[Available data — start]

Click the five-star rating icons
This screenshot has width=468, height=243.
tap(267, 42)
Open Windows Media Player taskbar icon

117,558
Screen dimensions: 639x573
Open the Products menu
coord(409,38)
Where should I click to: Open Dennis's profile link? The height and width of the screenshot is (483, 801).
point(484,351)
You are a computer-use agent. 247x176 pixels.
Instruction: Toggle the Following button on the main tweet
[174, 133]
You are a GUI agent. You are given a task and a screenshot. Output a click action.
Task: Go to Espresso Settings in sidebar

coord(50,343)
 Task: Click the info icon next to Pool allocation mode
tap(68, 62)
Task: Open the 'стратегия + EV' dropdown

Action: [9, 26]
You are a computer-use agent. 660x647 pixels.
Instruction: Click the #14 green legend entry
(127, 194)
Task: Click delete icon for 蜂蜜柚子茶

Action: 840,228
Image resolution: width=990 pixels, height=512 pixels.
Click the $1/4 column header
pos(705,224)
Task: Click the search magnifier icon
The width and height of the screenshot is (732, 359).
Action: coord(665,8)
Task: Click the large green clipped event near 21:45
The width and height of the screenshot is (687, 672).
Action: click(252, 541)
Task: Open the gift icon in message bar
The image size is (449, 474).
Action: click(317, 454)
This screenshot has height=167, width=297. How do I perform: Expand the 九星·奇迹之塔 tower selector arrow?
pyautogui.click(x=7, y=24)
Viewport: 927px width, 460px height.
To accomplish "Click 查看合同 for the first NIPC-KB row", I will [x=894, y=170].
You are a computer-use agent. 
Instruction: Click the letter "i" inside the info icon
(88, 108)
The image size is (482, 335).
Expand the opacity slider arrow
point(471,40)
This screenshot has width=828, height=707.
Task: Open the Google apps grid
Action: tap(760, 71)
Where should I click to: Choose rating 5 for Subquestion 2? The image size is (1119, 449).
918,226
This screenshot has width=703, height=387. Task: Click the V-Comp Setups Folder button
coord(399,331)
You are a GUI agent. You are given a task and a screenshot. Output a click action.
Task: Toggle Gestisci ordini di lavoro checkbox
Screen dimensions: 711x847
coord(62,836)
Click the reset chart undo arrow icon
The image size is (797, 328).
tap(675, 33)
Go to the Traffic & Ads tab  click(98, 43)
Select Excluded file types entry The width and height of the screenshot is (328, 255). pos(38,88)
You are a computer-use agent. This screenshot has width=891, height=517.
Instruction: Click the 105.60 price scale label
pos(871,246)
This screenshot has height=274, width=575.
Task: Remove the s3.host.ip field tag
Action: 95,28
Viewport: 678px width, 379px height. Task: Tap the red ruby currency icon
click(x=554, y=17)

[Available data — finish]

▶ [Problem statement]: Your response should consist of the whole listing, repeated exactly.

▶ [Your response]:
Click the five-star rating icons
This screenshot has width=468, height=243.
tap(267, 42)
Open Windows Media Player taskbar icon

117,558
Screen dimensions: 639x573
Open the Products menu
coord(409,38)
Where should I click to: Open Dennis's profile link? The height and width of the screenshot is (483, 801).
point(484,351)
You are a computer-use agent. 247x176 pixels.
Instruction: Toggle the Following button on the main tweet
[174, 133]
You are a GUI agent. You are given a task and a screenshot. Output a click action.
Task: Go to Espresso Settings in sidebar

coord(50,343)
 Task: Click the info icon next to Pool allocation mode
tap(68, 62)
Task: Open the 'стратегия + EV' dropdown

Action: [9, 26]
You are a computer-use agent. 660x647 pixels.
Instruction: Click the #14 green legend entry
(127, 194)
Task: Click delete icon for 蜂蜜柚子茶

Action: 840,228
Image resolution: width=990 pixels, height=512 pixels.
Click the $1/4 column header
pos(705,224)
Task: Click the search magnifier icon
The width and height of the screenshot is (732, 359).
Action: coord(665,8)
Task: Click the large green clipped event near 21:45
The width and height of the screenshot is (687, 672).
Action: click(252, 541)
Task: Open the gift icon in message bar
The image size is (449, 474).
Action: click(317, 454)
This screenshot has height=167, width=297. How do I perform: Expand the 九星·奇迹之塔 tower selector arrow?
pyautogui.click(x=7, y=24)
Viewport: 927px width, 460px height.
To accomplish "Click 查看合同 for the first NIPC-KB row", I will [x=894, y=170].
You are a computer-use agent. 
Instruction: Click the letter "i" inside the info icon
(88, 108)
The image size is (482, 335).
Expand the opacity slider arrow
point(471,40)
This screenshot has width=828, height=707.
Task: Open the Google apps grid
Action: tap(760, 71)
Where should I click to: Choose rating 5 for Subquestion 2? The image size is (1119, 449).
918,226
This screenshot has width=703, height=387. Task: Click the V-Comp Setups Folder button
coord(399,331)
You are a GUI agent. You are given a task and a screenshot. Output a click action.
Task: Toggle Gestisci ordini di lavoro checkbox
Screen dimensions: 711x847
coord(62,836)
Click the reset chart undo arrow icon
The image size is (797, 328).
tap(675, 33)
Go to the Traffic & Ads tab  click(98, 43)
Select Excluded file types entry The width and height of the screenshot is (328, 255). pos(38,88)
You are a computer-use agent. This screenshot has width=891, height=517.
Instruction: Click the 105.60 price scale label
pos(871,246)
This screenshot has height=274, width=575.
Task: Remove the s3.host.ip field tag
Action: 95,28
Viewport: 678px width, 379px height. Task: Tap the red ruby currency icon
click(x=554, y=17)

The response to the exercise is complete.